In [1]:
import pandas as pd
import requests
import json
import csv

## A2: Bias in data

The notebook attempts to do some basic exploration of biases that exist in the english wikipedia pages. We use the publicly available wikipedia dataset about politicians from various countries along with [ORES](https://www.mediawiki.org/wiki/ORES), a machine learning web service, that 'rates' the articles on certain parameters and assigns it a list of probabilities as a score reflective of its [quality](https://en.wikipedia.org/wiki/Wikipedia:Content_assessment#Grades), per the API. We use this and another publicly available data set, called the [world population datasheet](https://www.prb.org/international/indicator/population/table/) published by the Population Reference Bureau for better evaluation.

### Notebook Workflow:

1. Data Acquisition and preparation
2. Getting article quality predictions
3. Fetching Quality Score Prediction Score
4. Data Merge
5. Analysis
5. Reflection

----

## Data Acquisition and preparation

The Wikipedia politicians by country dataset is gathered from [Figshare](https://figshare.com/articles/Untitled_Item/5513449). Originaly, the data was extracted via the Wikimedia API using the associated code. The fields in the data are:

1. "country", containing the sanitised country name, extracted from the category name;
2. "page", the unsanitised page title.
3. "rev_id", Unique identifier, refers to the the edit ID of the last edit to the page.

In [2]:
page_data = pd.read_csv('source-data/page_data.csv')

page_data.head()

Unnamed: 0,page,country,rev_id
0,Template:ZambiaProvincialMinisters,Zambia,235107991
1,Bir I of Kanem,Chad,355319463
2,Template:Zimbabwe-politician-stub,Zimbabwe,391862046
3,Template:Uganda-politician-stub,Uganda,391862070
4,Template:Namibia-politician-stub,Namibia,391862409


In [3]:
# Dropping the wiki pages starting with 'Template:', as they are not real articles pages.

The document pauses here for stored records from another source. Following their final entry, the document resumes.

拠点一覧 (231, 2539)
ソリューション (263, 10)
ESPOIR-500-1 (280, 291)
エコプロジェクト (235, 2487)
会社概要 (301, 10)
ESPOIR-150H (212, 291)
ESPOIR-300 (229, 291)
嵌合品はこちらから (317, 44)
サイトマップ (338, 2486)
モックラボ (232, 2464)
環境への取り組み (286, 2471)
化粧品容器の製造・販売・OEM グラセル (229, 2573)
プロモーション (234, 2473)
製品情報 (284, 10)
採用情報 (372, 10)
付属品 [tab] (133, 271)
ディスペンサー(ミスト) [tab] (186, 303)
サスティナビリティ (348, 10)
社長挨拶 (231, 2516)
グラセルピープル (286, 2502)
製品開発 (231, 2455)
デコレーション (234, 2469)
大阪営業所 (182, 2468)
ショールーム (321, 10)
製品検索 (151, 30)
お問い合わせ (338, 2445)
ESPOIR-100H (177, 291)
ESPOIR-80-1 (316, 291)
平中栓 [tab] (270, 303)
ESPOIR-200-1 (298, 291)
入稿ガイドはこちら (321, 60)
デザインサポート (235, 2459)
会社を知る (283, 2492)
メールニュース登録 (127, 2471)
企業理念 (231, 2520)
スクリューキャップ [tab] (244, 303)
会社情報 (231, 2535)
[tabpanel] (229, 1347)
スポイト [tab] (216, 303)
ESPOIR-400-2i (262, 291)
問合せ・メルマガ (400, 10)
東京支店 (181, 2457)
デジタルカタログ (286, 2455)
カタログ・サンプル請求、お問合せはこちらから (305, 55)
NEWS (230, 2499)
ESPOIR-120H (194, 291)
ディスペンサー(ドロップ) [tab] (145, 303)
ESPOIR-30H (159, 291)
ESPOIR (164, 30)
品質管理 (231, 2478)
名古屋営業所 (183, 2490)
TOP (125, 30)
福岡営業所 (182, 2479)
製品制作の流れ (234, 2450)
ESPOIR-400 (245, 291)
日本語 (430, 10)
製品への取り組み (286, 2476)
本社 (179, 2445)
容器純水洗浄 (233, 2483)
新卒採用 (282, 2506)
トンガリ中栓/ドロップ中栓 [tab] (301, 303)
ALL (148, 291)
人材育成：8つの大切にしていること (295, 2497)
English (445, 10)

page_data = page_data[~page_data.page.str.startswith('Template:')].reset_index(drop=True)

Next we grab the the Population dataset, which is drawn from the [world population datasheet](https://www.prb.org/international/indicator/population/table/) published by the Population Reference Bureau.

In [4]:
WPDS_2018_data = pd.read_csv('source-data/WPDS_2018_data.csv')

In [5]:
WPDS_2018_data.head()

Unnamed: 0,Geography,Population mid-2018 (millions)
0,AFRICA,1284.0
1,Algeria,42.7
2,Egypt,97.0
3,Libya,6.5
4,Morocco,35.2


In [6]:
# Since the dataset contains regions/continents as well, we separate Countries and region data from WPDS data

WPDS_2018_data_region = WPDS_2018_data[WPDS_2018_data.Geography.str.isupper()].reset_index(drop=True)
# Converting values to float
WPDS_2018_data_region['Population mid-2018 (millions)'] = \
WPDS_2018_data_region['Population mid-2018 (millions)'].str.replace(',', '').astype(float)

In [7]:
WPDS_2018_data_country = WPDS_2018_data[~WPDS_2018_data.Geography.str.isupper()].reset_index(drop=True)

# Since the values for population are in string, we need to convert them to float for later use
WPDS_2018_data_country['Population mid-2018 (millions)'] = \
WPDS_2018_data_country['Population mid-2018 (millions)'].str.replace(',', '').astype(float)

---

### Getting article quality predictions

The article quality predictions are gather through [ORES](https://www.mediawiki.org/wiki/ORES), a machine learning system called that estimates the quality of an article (at a particular point in time), and assigns the following series of probabilities that the article is in one of 6 quality categories:

1. FA - Featured article
2. GA - Good article
3. B - B-class article
4. C - C-class article
5. Start - Start-class article
6. Stub - Stub-class article

The exact assessment details can be read [here](https://en.wikipedia.org/wiki/Wikipedia:Content_assessment#Grades)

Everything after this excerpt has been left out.